I've been to prom before - three proms, actually. I went to my junior and senior proms, and then went back up to the city where I lived before in Michigan as a senior and did their senior prom, too. In all three of these situations I went with a date, but unfortunately for my high school social life, they were just female friends who paired up with me so we could get the ticket discount. So this was my first prom in which I had a date. Isn't he cute?
The theme of the FIS prom was "Celestial," hence the moon and stars overhead here:
The tables were decorated with star ornaments and cookie cutters. There were cards scattered with pictures of Venus, the Solar System, etc. Justin and I invented a game like War in which you played these cards and won based on whose card had the greatest probability of life - as in, Mars defeats Mercury. If you had a tie (say, Space and Earth, or the Astronaut and E.T.,both at 100) you kept playing until somebody won. If you play Saturn or Jupiter, you get to count the moons. I still think Justin shortchanged Venus. He is so carbon-normative. Give sulfur-based life forms a chance!
Edited to add: Coworker Katherine took this picture of our card game, just in case you thought we couldn't possibly REALLY be nerdy enough to play it.
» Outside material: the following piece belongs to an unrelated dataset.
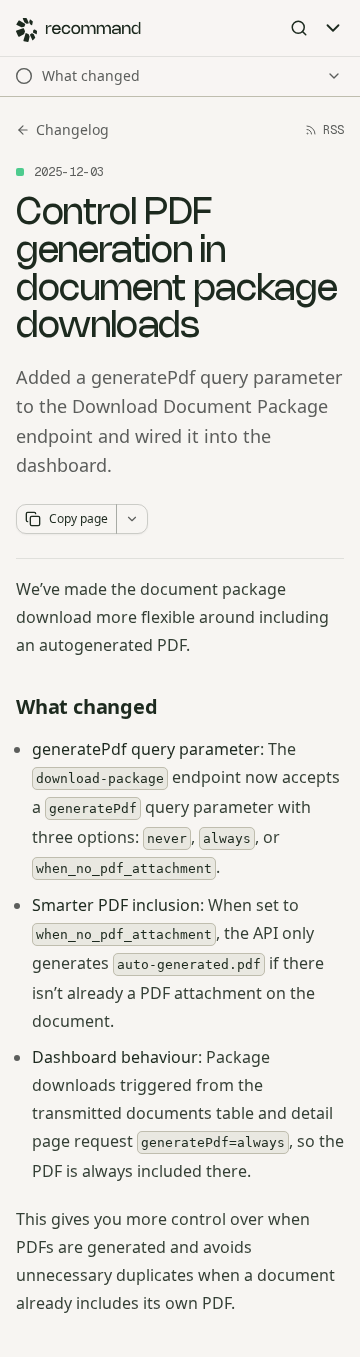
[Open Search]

If there is one thing you can learn from this blog, it is never to bet against how nerdy Justin and I can be.
We also had glowsticks. I made a bracelet, then a hat, then a belt, then a belt with a dangly bit, and then a bandolier. Think of me as a four-year-old with marginally better motor skills.
Coworkers Sarah and Tim helped with photography, and these are their pictures above. Their camera suffered a tragic hairline fracture on their trip to Vietnam when the lens got sideswiped by a motorcycle (which, on the other hand, is probably one of the better cocktail party stories about camera problems. Much better than ours, anyway, which involved the zoom lens breaking because Justin kept accidentally turning the camera on while it was in his pocket.) This is me demonstrating genuine, commiseratory sorrow at their loss. Also being the Monopoly Man.
Like two of the U.S. proms I went to, there was a dinner first. Unlike the proms I went to, there was very little dancing and it was over at 10. Think of it more as a senior banquet with a bit of dancing at the end. We had slide shows of senior photos, a great video of friends and former teachers around the world, and musical performances by some juniors. We all got emotional, and the tenth graders took advantage of this to eat all the dessert.
The evening was just fantastic, thanks to the yeoman's work of coworker Robert, the junior class advisor, who has been fundraising and organizing for months. I think the only bad part of prom for all of us was that this means Robert won't be forced to cook giant pots of chili to sell at lunch anymore. Unless he needs spare cash. I'm not above a little burglary to try to make this happen.